Here each obstacle are simply the boxes that leave a small gap inbetween.
core/game.py
Contains the Game
class that handles the game loop and states.
genetic/
The folder containig extended classes of Game and Bird for making it suitable for genetic algorithm and letting bird learn to play the game.
genetic/bird.py
Provides Genes
and GeneticBird
class. Genes
provide the basic functionality for
the model that handles the weight and uses to get decision for the bird to jump
or not.
The GeneticBird
class uses a Genes
object to determine jump and also
uses a fitness score to compare between different birds.
genetic/trainer.py
The GeneticTrainer
class is used to loop over the game with the genetic birds
and uses the concept of genetic algorithm to evolve the birds to learn to
play the game.
supervised/
This folder contains extended classes for making the flappy bird AI learn to play the game using the concept of supervised machine learning. It uses the same neural network model as the genetic algorithm one, but here it tries to collect the interaction and train the model to learn to play the game.
It first prompts the user to play the game, where it takes the input set and user’s action to label X and Y. In a case if user’s decision led ot the bird crashing, it switches the label in that case.
supervised/bird.py
This file contains the Model
and SupervisedBird
class. The Model
class basically
provides the methods to maintain the neural network model. SupervisedBird
uses Model
to decide whehter to jump or not, unlike Bird
in the core game that uses user interaction.
supervised/trainer.py
This contains the GameDataGen
and SupervisedTrainer
class. GameDataGen
extends game
and adjusts to collect user data, and allows uer to play once only. SupervisedTrainer
extends GameDataGen
as it also collects data from the play, so to avoid duplication I did
this inheritance. It modifies loop
, event_check
and bird_update
method to make the
bird jump using AI instead of user invoked events.
qlearning/
This folder contains the classes to train the bird learning to play the game using qlearning method.
qlearning/trainer.py
This file contains all of the code for qlearning. It has the class QTable
that
handles a numpy array consisting the Q function values for each state.
ReinforcedTrainer
uses QTable
to get the action value and that makes the
Bird
(core
) jump or not. The state details are handled inside the trainer class.

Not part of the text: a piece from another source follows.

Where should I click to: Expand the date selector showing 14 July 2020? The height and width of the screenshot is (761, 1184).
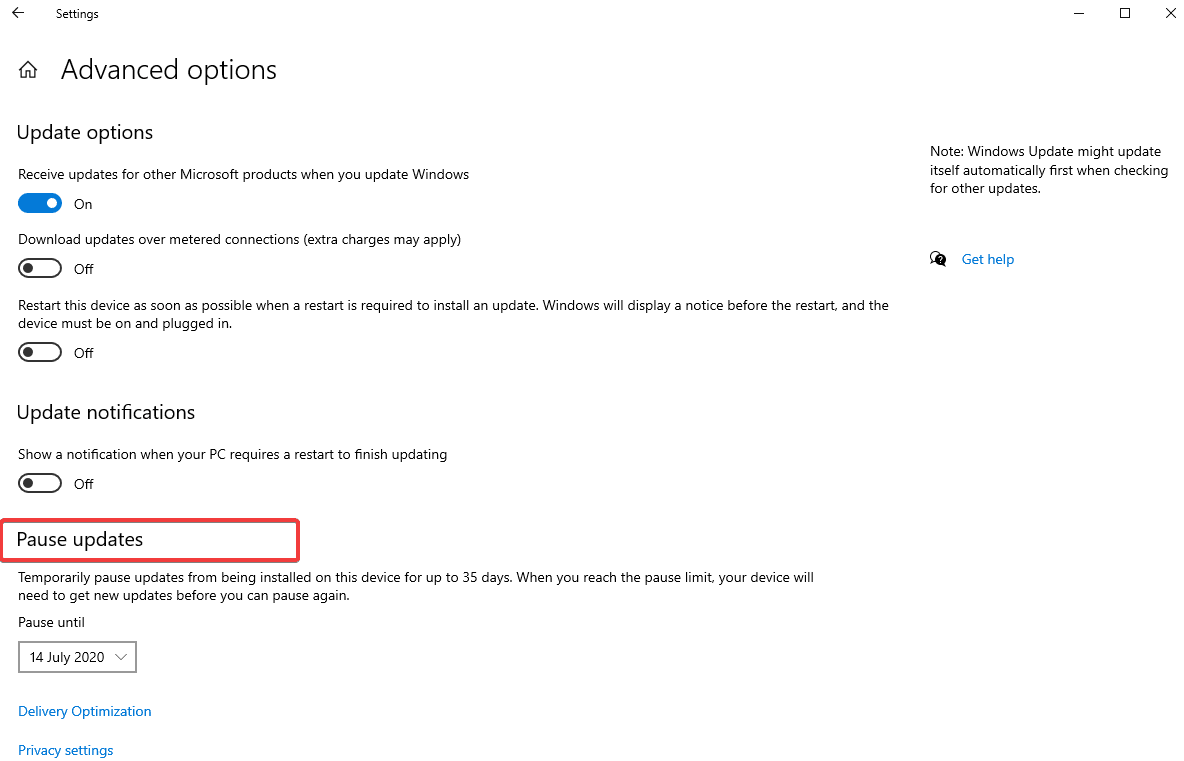point(77,657)
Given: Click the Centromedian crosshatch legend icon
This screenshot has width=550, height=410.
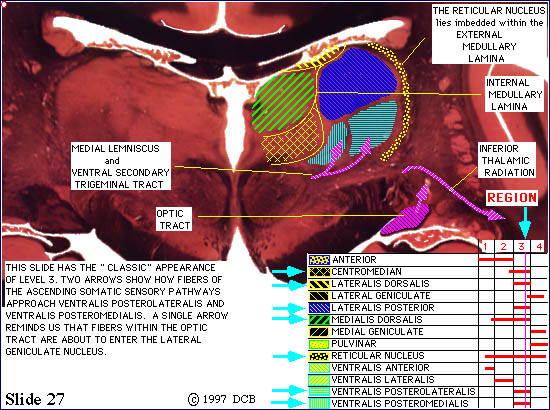Looking at the screenshot, I should pos(319,272).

It defines the dimensions for the qtable and gets the distinc bins from the state.
Links and References
- Introduction Machine Learning - Helped me to understand how Q-Learning works
- sentdex’s Reinforcment Learning sereis - Helped me to get an idea of how to implement it.
- chncyhn/flappybird-qlearning-bot - I got the idea of listing the expriences and penalising last jump from his README.
- Introduction to Optimiation with genetic algorithm - To learn about genetic algorithm
Bugs and Improvements
Just listing some noticable bugs or possible improvemnets here:
- When training with genetic algorithm, the current score doesn’t update correclty, this is probably because I am not properly updating the score value that is displayed.
- Poor GUI, might be a good idea to make it look pretty.
- Using DQN where maybe feed in the whole screen as an image as the input to the model.
- Using the q-table and genetic algorithm to prepare dataset for the supervised learning model
- Using SARSA with q-learnng
I think there can be a lot more to explore with machine learning, as there can be many factors that can help improve it.